From the prevalent 'dine and dash' issue that many Kiwi cafes and restaurants struggle with weekly, to fraudulent credit cards presented to insure a hotel room booking, there's an abundance of techniques that fraudsters use to hoodwink honest business owners out of their hard-earned cash.
With the advancement of technology and increase in payment options, the audacity and sophistication of fraudulent attacks increase also.
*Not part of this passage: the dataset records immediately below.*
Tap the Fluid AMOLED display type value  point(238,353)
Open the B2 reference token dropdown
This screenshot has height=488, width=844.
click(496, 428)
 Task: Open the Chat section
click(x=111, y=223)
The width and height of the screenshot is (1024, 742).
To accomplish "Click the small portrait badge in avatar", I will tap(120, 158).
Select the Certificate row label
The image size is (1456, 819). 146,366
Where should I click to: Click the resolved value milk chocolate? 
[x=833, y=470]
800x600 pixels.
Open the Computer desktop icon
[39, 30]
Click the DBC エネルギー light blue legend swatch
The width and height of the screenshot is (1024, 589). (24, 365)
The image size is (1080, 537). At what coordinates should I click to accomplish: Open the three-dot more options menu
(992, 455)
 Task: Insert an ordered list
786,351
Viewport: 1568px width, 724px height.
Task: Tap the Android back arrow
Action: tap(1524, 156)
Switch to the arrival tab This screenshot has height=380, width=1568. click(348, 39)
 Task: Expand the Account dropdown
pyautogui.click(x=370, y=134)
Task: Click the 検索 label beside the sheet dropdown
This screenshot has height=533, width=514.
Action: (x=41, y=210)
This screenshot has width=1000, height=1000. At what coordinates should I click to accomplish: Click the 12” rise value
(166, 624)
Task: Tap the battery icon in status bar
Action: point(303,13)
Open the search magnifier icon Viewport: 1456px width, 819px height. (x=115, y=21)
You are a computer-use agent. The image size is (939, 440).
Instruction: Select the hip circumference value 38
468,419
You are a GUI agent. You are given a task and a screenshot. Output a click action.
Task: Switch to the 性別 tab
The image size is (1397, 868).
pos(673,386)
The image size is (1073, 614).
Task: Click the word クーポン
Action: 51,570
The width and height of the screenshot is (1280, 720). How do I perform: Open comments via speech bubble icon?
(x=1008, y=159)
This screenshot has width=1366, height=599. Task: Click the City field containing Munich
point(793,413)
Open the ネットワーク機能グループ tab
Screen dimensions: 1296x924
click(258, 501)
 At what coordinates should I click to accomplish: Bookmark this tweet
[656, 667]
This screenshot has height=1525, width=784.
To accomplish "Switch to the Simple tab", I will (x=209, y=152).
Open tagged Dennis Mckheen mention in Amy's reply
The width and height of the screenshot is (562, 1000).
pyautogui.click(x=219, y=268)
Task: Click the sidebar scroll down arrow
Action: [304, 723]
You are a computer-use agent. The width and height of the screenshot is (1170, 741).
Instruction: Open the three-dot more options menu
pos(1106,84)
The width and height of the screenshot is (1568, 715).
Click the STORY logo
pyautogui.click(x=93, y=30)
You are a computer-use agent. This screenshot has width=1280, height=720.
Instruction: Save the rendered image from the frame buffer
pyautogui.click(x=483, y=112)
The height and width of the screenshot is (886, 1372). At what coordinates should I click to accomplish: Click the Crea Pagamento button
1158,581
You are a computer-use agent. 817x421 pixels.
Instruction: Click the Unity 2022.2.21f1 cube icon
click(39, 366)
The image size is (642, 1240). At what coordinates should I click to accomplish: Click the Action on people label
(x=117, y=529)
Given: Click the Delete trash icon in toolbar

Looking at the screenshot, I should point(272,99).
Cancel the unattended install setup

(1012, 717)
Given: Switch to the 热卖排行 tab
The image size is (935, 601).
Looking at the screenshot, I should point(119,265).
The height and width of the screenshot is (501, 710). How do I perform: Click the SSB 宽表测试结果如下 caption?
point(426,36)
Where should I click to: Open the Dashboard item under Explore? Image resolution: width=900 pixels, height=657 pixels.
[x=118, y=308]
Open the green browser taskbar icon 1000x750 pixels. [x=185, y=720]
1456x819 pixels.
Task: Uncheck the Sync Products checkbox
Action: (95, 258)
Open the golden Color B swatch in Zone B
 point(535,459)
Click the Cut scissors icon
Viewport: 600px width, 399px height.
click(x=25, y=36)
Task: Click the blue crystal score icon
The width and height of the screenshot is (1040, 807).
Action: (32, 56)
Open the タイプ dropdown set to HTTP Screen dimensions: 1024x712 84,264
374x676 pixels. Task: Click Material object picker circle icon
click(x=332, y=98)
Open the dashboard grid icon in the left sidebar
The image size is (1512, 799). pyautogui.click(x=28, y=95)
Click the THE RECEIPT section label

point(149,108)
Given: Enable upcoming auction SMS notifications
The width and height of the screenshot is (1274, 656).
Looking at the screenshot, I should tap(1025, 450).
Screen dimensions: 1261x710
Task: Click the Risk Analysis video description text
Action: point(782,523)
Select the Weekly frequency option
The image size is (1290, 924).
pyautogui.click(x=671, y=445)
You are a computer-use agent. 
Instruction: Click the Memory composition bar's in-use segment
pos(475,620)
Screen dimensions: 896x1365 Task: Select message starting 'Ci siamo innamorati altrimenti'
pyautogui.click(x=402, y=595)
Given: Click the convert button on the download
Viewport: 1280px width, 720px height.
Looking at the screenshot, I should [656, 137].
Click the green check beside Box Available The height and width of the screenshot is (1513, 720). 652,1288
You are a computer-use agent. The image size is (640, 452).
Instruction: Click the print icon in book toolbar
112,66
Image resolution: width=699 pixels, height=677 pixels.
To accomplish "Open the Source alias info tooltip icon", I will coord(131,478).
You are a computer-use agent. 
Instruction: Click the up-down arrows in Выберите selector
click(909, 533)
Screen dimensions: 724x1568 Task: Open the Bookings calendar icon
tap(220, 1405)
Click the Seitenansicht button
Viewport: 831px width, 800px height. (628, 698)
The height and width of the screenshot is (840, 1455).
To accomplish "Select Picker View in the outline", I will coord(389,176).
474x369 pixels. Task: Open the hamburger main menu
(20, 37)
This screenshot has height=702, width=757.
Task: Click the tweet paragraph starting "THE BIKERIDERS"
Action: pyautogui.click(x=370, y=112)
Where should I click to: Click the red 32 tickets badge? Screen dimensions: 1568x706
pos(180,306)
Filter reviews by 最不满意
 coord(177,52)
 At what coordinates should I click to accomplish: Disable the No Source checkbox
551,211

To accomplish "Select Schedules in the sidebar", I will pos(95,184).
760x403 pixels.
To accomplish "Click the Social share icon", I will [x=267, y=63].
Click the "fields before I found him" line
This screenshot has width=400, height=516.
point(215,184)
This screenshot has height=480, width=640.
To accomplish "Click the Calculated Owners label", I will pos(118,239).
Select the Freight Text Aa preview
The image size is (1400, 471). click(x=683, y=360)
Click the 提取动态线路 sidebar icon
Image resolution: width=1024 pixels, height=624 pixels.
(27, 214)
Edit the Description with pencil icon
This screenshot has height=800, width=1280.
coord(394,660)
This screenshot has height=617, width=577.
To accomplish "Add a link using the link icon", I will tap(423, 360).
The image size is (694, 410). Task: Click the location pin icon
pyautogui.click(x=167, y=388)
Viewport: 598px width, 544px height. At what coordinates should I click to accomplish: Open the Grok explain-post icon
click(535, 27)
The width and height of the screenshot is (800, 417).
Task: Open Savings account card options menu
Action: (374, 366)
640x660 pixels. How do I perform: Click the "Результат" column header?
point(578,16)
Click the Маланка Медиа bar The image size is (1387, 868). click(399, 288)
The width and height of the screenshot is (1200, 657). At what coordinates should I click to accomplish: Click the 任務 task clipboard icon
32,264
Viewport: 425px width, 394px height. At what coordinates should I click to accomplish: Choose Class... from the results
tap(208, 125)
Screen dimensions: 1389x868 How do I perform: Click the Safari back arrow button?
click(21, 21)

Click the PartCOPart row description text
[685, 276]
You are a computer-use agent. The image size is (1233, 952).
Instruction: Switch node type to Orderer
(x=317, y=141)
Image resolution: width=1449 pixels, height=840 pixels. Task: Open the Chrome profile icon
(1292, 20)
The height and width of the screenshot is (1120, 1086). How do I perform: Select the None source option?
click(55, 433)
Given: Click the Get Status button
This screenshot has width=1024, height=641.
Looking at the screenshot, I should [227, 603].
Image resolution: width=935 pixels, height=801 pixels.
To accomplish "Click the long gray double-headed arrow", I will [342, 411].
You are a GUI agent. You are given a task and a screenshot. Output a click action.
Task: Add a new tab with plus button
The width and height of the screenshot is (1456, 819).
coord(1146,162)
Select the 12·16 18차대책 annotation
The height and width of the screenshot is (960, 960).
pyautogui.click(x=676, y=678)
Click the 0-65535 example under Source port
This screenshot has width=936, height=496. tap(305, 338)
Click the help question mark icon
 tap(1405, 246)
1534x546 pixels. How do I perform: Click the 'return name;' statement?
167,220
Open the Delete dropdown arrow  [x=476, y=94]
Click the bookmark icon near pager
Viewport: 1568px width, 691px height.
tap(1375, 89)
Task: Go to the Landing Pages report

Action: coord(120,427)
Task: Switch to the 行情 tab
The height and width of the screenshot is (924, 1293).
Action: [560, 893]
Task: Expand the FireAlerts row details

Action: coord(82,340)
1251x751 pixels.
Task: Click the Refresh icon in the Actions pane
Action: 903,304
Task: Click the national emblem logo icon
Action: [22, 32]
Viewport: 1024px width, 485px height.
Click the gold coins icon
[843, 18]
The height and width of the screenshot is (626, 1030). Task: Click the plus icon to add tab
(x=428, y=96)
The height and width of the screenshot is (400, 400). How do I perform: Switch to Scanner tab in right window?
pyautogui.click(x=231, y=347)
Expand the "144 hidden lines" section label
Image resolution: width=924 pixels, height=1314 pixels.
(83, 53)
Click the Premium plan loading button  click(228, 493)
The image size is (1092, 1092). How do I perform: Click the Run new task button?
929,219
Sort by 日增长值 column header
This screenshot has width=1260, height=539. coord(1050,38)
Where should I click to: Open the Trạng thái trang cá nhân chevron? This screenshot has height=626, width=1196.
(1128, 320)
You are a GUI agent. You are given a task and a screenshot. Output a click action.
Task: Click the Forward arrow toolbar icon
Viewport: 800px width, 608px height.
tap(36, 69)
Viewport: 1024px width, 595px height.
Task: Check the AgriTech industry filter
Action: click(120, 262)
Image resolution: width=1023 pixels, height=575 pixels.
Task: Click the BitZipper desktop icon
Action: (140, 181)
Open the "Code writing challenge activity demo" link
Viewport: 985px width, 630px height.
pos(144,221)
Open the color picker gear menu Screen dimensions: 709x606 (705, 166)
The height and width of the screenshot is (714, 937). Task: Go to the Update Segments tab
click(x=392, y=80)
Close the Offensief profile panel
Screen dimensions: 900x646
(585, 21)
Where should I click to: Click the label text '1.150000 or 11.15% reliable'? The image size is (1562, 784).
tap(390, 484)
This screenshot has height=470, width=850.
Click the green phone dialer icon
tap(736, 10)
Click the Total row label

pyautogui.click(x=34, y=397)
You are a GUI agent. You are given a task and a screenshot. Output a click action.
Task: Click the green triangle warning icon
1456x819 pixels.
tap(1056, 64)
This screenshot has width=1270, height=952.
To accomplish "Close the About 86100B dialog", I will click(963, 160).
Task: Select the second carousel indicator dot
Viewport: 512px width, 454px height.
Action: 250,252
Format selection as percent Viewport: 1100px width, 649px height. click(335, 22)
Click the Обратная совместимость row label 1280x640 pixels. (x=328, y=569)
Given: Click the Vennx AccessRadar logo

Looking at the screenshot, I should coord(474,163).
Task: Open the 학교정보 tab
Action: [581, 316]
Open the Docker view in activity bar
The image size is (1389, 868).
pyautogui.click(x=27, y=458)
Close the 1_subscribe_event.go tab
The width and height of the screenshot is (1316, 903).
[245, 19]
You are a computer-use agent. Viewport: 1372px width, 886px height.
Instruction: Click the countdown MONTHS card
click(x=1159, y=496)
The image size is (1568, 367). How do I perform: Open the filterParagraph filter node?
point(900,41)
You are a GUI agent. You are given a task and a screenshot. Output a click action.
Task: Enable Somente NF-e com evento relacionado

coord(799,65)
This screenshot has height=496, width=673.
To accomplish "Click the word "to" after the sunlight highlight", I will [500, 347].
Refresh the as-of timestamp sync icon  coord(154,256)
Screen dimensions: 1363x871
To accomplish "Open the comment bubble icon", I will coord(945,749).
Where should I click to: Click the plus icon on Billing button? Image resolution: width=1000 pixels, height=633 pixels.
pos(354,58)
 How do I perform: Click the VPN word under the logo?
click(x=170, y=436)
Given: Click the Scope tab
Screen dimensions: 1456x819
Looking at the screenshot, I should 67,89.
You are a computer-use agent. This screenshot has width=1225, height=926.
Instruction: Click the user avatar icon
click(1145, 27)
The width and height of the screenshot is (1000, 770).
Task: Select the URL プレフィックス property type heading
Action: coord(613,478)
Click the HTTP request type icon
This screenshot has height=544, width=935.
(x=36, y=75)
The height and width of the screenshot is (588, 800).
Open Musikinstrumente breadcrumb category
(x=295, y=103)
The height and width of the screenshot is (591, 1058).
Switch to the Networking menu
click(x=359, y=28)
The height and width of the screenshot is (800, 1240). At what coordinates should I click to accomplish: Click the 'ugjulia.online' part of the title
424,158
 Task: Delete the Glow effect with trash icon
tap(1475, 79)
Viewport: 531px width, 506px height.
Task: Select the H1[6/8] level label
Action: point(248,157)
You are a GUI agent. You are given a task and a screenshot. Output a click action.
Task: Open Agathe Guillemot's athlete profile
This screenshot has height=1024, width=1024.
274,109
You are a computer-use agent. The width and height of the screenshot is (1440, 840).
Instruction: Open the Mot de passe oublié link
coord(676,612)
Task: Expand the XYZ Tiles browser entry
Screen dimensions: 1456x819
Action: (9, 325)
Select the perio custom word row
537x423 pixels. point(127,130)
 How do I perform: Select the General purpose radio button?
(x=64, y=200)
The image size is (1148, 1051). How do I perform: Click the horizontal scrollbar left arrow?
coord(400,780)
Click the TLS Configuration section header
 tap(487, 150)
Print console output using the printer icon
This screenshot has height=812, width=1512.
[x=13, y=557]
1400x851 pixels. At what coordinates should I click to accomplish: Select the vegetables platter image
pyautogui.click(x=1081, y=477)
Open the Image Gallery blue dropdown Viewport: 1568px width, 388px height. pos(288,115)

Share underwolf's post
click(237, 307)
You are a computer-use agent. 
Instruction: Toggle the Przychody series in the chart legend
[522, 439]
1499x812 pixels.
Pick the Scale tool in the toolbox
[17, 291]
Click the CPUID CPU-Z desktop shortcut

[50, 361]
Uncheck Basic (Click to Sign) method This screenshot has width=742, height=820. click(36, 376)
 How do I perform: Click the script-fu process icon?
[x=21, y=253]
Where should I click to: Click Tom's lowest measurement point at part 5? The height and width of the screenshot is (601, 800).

So much so, that it's quite difficult to stay on top of what to be on the look out for - let alone how to protect your business.
Fortunately, we've put in the research and collated the most common and emerging credit card fraud techniques and paired them with suggestions on how to safeguard your hospitality business, so you can feel a little more 'in the know' and get on with doing what you love to do.
Without further ado, here are the top five emerging credit card fraud trends to be aware of in 2020. Let us know if you've experienced any of these!
1. Hotel Loyalty Point Laundering
Many large hotel chains (including here in NZ) offer various loyalty schemes that reward customers with points that they can use to book hotel stays, upgrades and discounts.
Unfortunately, due to the way that online bookings systems operate and the ability to pay for your stay through online portals, this is become an opportunity for credit card thieves to use stolen credit card details to set up new accounts and book expensive holidays.
Once the holiday is booked using the unfortunate victim of credit card fraud's funds, thieves then transfer the accumulated points from their purchase onto their legitimate account, and book a free (or discounted) holiday without ever having to actually present a fraudulent card.
"Hackers and thieves see points as a currency with funds waiting to be used." - Accertify, 2017
Once the victim becomes aware of the fraudulent credit card transaction, it's likely that your establishment will receive a 'charge-back', meaning you'll foot the bill and lose a nights' revenue, so it's important to be aware of this scheme.
Regulate your loyalty scheme through auditing all large transfers of loyalty dollars, or potentially restricting transfer of loyalty points at all. Putting a system in place that ensures an in-person touch point for loyalty point redemption could also be a good idea, asking customers to present a credit card or ID that matches their account or the account that the transferred loyalty points from would also reduce the likelihood of being targeted.
2. Function Booking & Balance Transfer Fraud
This is a trend that first emerged in New Zealand in early 2019 when a series of Christchurch restaurants were successfully hit by the same scheme, and has continued to pop up around the globe ever since, and manifested itself here in New Zealand in other creative ways.
The concept is quite simple. The fraudster calls or emails the merchant asking to book in a large function or event for thousands of dollars. Happy for the business with the promise of a large sum, merchants are usually immediately thrilled to comply with what the customer is asking for.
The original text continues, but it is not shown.